The auditors also said they found “no evidence of work product” from Ertel, whom Florida Gov. Ron DeSantis chose to be secretary of state in December 2018 only to have Ertel stepped down weeks later after photos surfaced of him in blackface makeup.
Ertel said Monday he had a yearlong agreement to provide consulting services to the office, which paid him $5,000 per month. His work comprised “a full-fledged operational audit,” including providing recommendations on changes that would lead to cost savings, he said, citing monthly slide presentations he provided focused on subjects like improving wait times and employee satisfaction. The entry from June, when Greenberg was arrested and resigned, was a one-page synopsis of Ertel’s efforts to help the office with crisis communications.
Ertel said he knew Greenberg because they were both constitutional officers and they would occasionally see each other at political events.
“We weren’t ‘boys,’” Ertel said. “We didn’t hang out socially or anything like that.”
His wife, Republican communications strategist Michelle Ertel, was also given a job by Greenberg.
Auditors also said they couldn’t determine what state Rep. Anthony Sabatini worked on during the fall of 2019 when Greenberg paid the Howey-in-the-Hills Republican $7,500 over 2 1/2 months.

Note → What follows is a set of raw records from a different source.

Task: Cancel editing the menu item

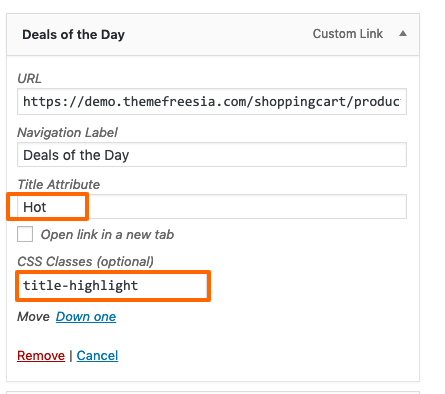Action: tap(97, 356)
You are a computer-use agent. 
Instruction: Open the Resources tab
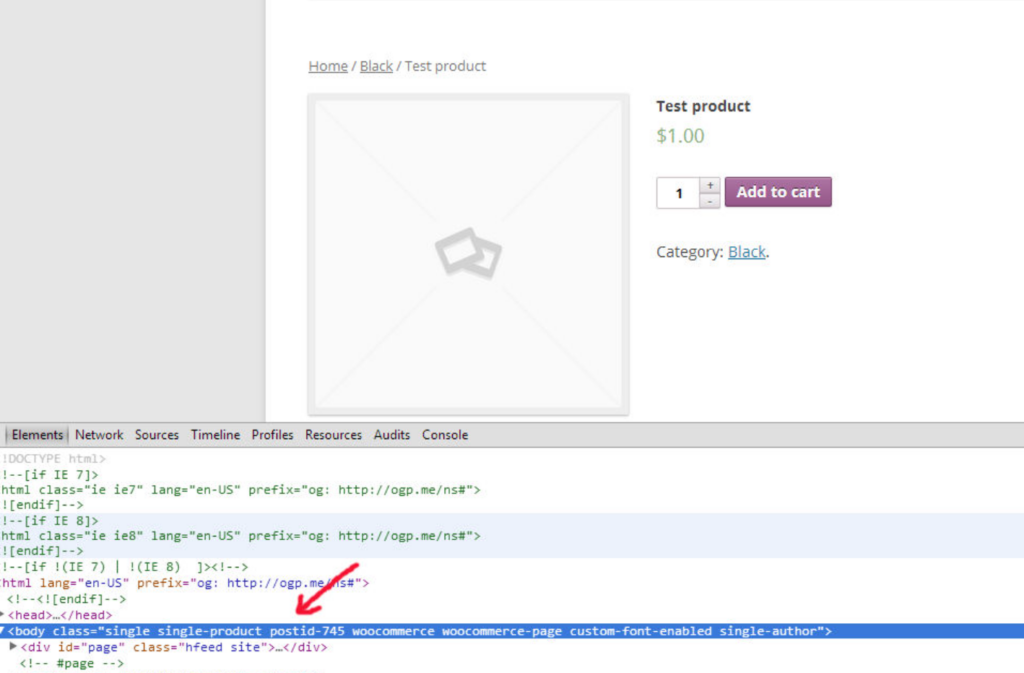333,435
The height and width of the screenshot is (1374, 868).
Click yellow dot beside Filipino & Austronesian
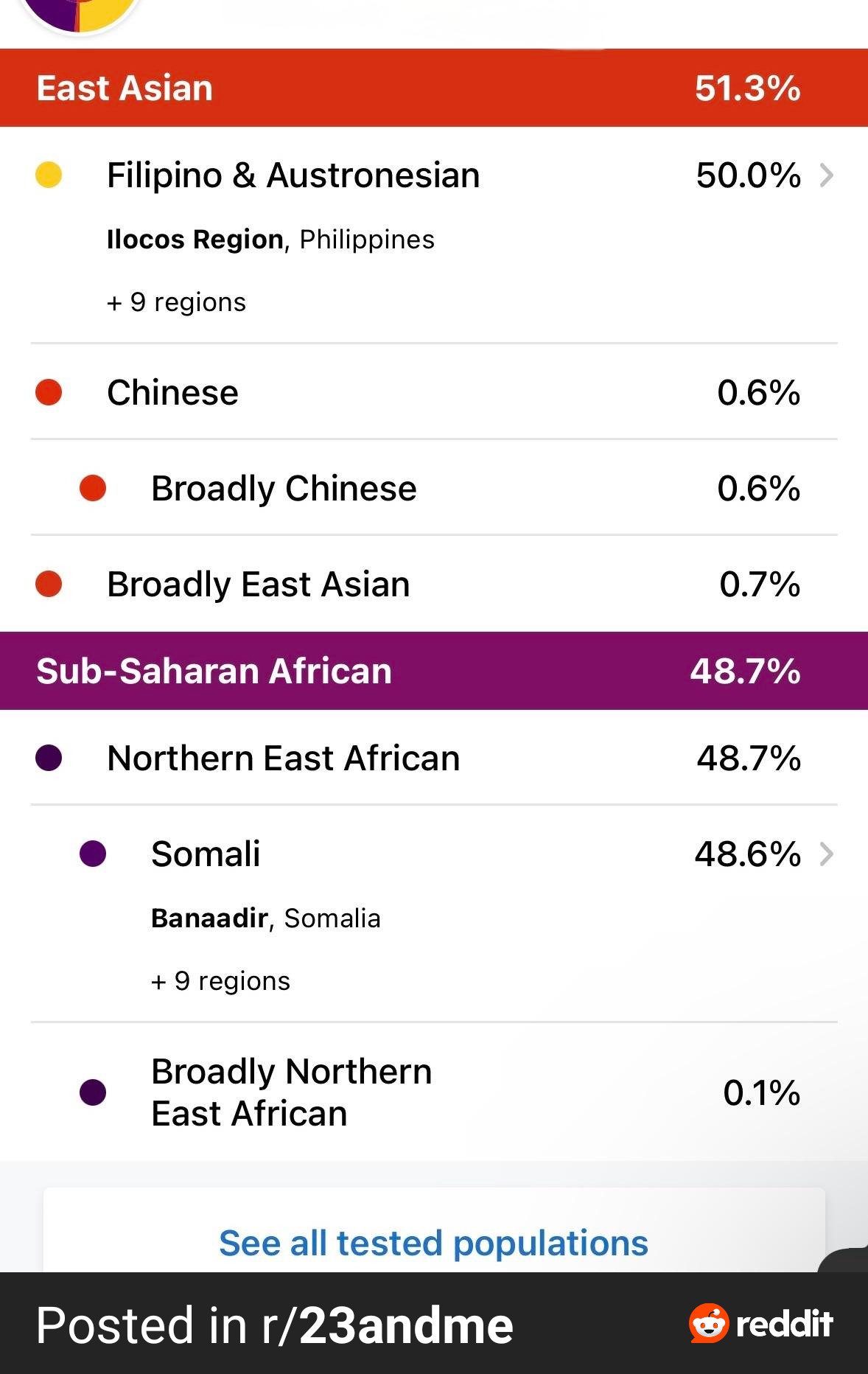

But emails show one area Sabatini worked on: driver’s licenses. On Oct. 21, 2019, Sabatini emailed Greenberg to provide Greenberg a list of situations when tax collectors were forbidden from issuing new driver’s licenses.
Prosecutors say one of the crimes Greenberg committed was manufacturing fake driver’s licenses.
Sabatini did not respond to messages seeking further explanation of why Greenberg had apparently asked him about driver’s license law, though there is no indication that it had anything to do with what prosecutors say were Greenberg’s illegal activities.
Beyond all the contacts, audit records and emails provide more details about how closely Greenberg worked with Gaetz and Dorworth.
Credit card records show, for instance, that Greenberg charged nearly $1,000 in July 2017 for he and one of his deputies to spend the weekend at the Four Seasons in Miami where Greenberg said they met with Gaetz. Emails also show that Greenberg once volunteered to put his name on an editorial provided by Gaetz’s congressional staff that defended Gaetz against criticism after he invited a white nationalist to the 2018 State of the Union Address.
Other records show that Greenberg, who gave Dorworth’s firm a lobbying contract shortly after he took office as tax collector, sometimes blind copied Dorworth when emailing with other government officials.
And Dorworth included Greenberg in a select group of local politicians and other prominent figures that Dorworth invited to exclusive events surrounding former President Donald Trump’s June 2019 reelection campaign kickoff in Orlando — including a private reception at the Ritz-Carlton Orlando and luxury boxes for Trump’s rally at the Amway Center.
“The 100,000 or so people wanting in to this event dictate that we need to meet at the Ritz Carlton at 3:45 p.m.,” Dorworth wrote in the invitation, which was also sent to Brodeur, the newly elected state senator; Sabatini and fellow state Reps. Scott Plakon, a Longwood Republican, and David Smith, a Winter Springs Republican; former Greater Orlando Aviation Authority board member Randall Hunt; and River Cross attorney Tara Tedrow, among several others.
“I have asked for an exemption for any that can’t make it and the secret service said ‘haha we are the Secret Service, so ... no,’” Dorworth added. “Good news is if you’re at the Ritz we will have a party and a ride in.”